十時CEOは、次世代PlayStationの販売に関して「ビジネスモデルの変更」を検討する可能性についても言及しています。エリオット氏は、ソニーが今後取りうる2つの選択肢を指摘しています。一つは、Xbox All AccessやAppleのiPhoneのように、ハードウェアの分割払いまたはサブスクリプションモデルを導入することです。これにより、初期費用を抑え、「毎月いくらなら払えるか」という形にすることで、手の届きやすさの問題を解決できます。もう一つは、XboxのSeries Sのように、従来の価格帯のプレミアムPS6と、大幅に低価格な低スペック版を同時に提供することです。これは実行が最も簡単なモデル変更だとエリオット氏は考えています。

AIへの投資と市場開拓の可能性

ソニーはバンダイナムコホールディングスとの間で、AIと未来技術に関するパイロットプロジェクトを発表しました。エリオット氏は、この提携は両社の既存のビジネスパートナーシップの延長線上にあると見ています。ソニーは、IP拡大や共同コンテンツ開発に加え、「エンターテイメント関連技術やサービスの共同開発と運営」も掲げており、今回のAIパイロットプロジェクトはその一環とされています。

目立たないAIの恩恵と市場の盲点

また、ソニーのAIへの取り組みには、あまり注目されていない部分もあります。エリオット氏が強調したのは、AIを活用した決済ルーティングから得られた数億円の収益です。これは、決済処理を最適化して迅速化し、コストを削減するもので、ソニーにとって大きな利益となっています。さらに、NvidiaのDLSSに似た技術であるPSSR(PlayStation Spectral Super Resolution)にも言及されており、これはAIを使ってテクスチャを高品質にアップスケールし、GPUへの負担を軽減するものです。エリオット氏は「SarosやGhost of YoteiをPS5 Proでプレイしたが、非常にうまく機能している」と述べており、機械学習はファーストパーティタイトルのビジュアル品質にとって今や必須の要素であるとしています。

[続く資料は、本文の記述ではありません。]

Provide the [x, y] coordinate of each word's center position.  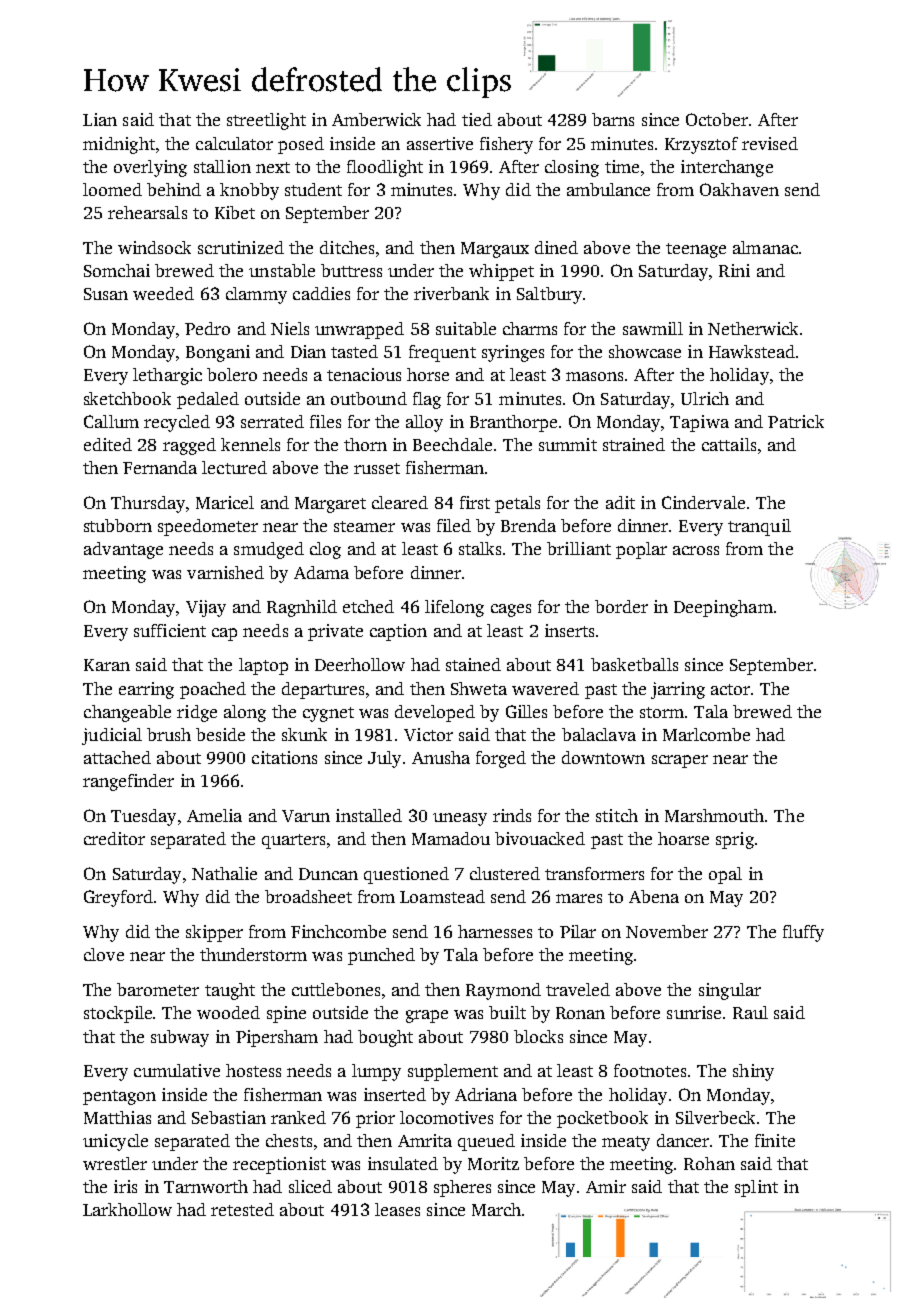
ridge [197, 713]
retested [242, 1209]
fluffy [803, 933]
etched [368, 606]
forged [501, 759]
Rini [734, 270]
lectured [234, 467]
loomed [112, 189]
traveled [578, 989]
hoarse [683, 838]
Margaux [495, 250]
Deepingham [723, 608]
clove [104, 954]
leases [397, 1209]
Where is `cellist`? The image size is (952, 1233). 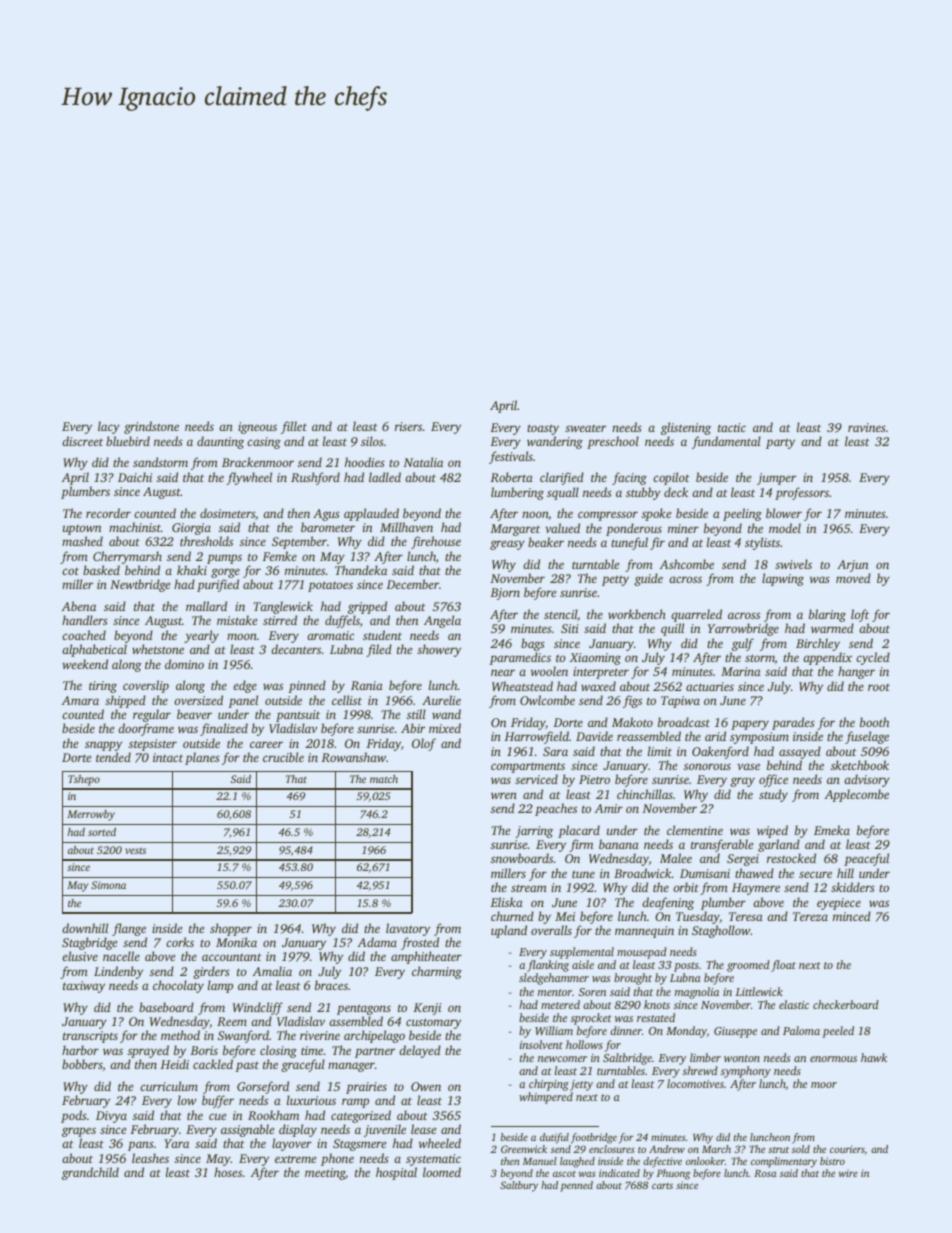 cellist is located at coordinates (347, 700).
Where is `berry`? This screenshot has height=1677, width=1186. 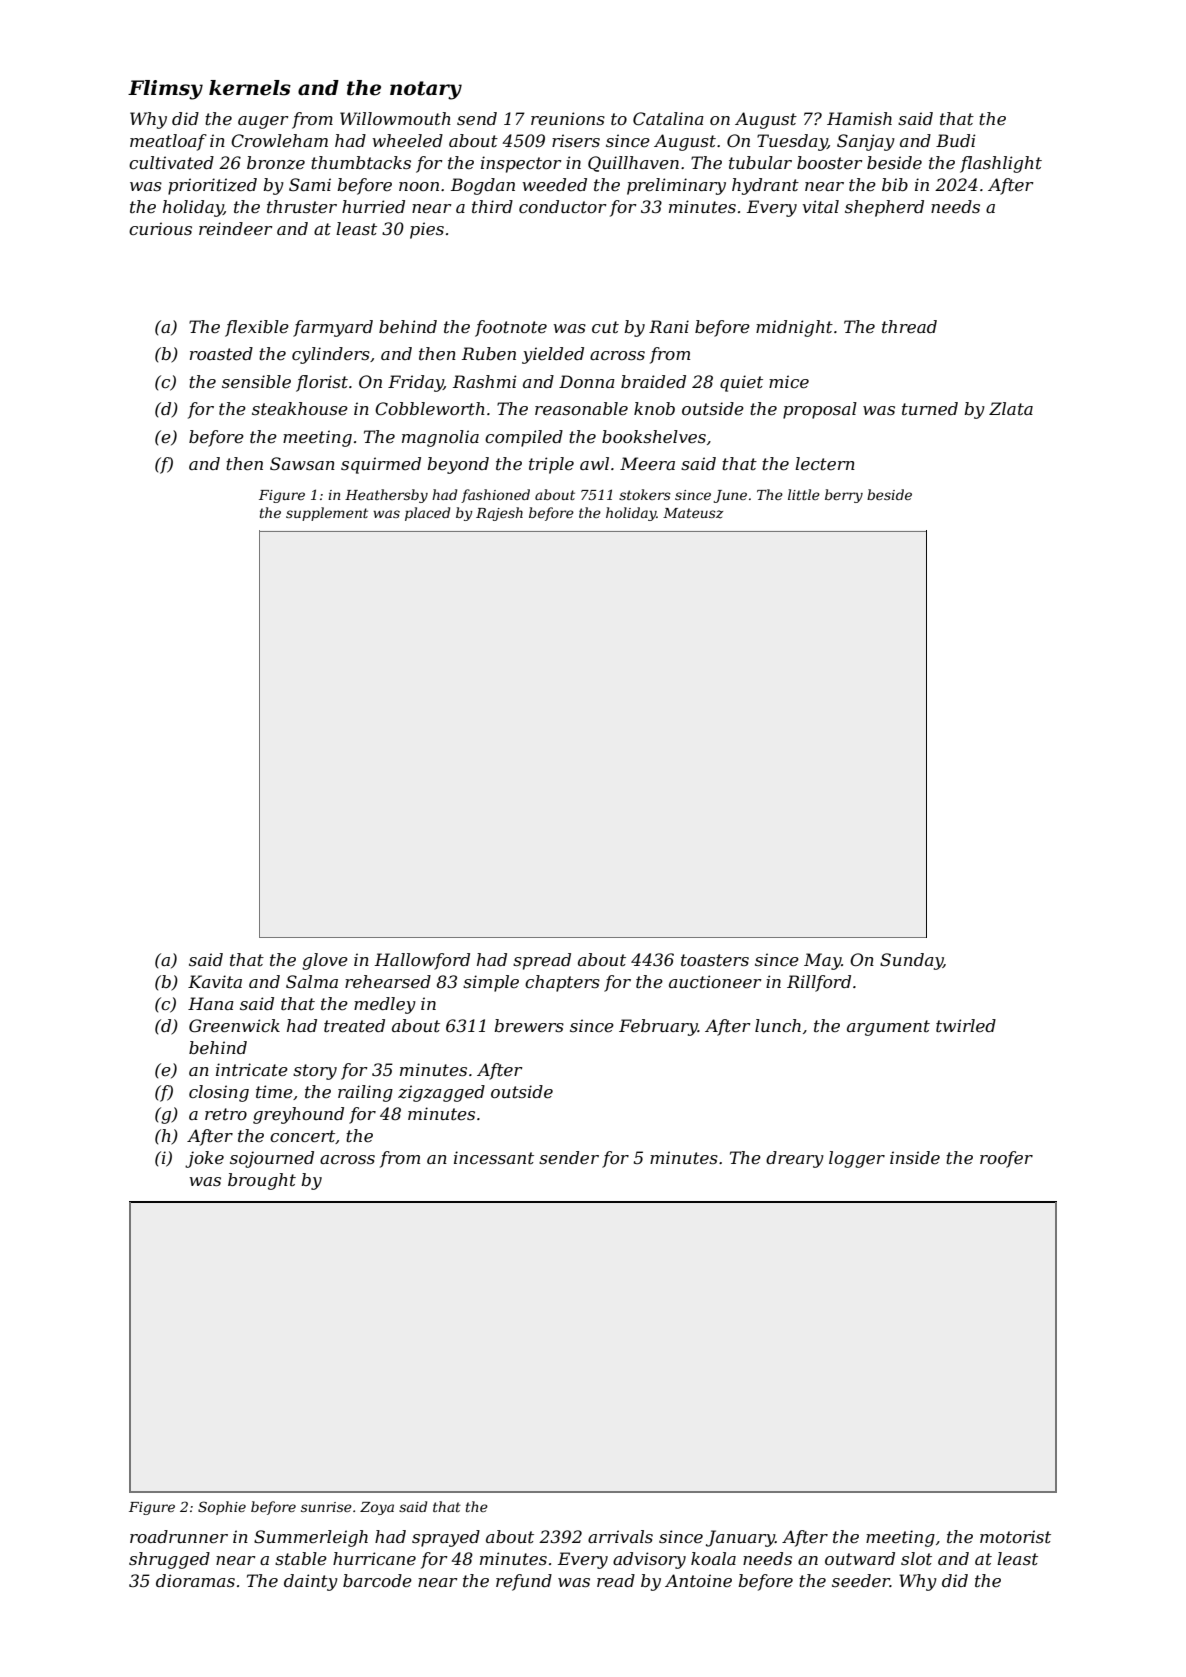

ソニーには、まだ開拓されていない市場の可能性も秘められています。『Stellar Blade』はSteamで230万本を売り上げ、そのうち45%が中国のプレイヤーによるものでした。PS5は現在、中国市場では承認されたゲームに制限されていますが、多くの中国プレイヤーが制限のないPS5を入手し、『Stellar Blade』のようなゲームを楽しんでいるとのこと。エリオット氏は、ソニーがファーストパーティのPCポートで中国語ローカライズと地域別価格設定をまだ本格的に行っていないことを「未開拓のアップサイド」であり、「戦略的な盲点」であると指摘しています。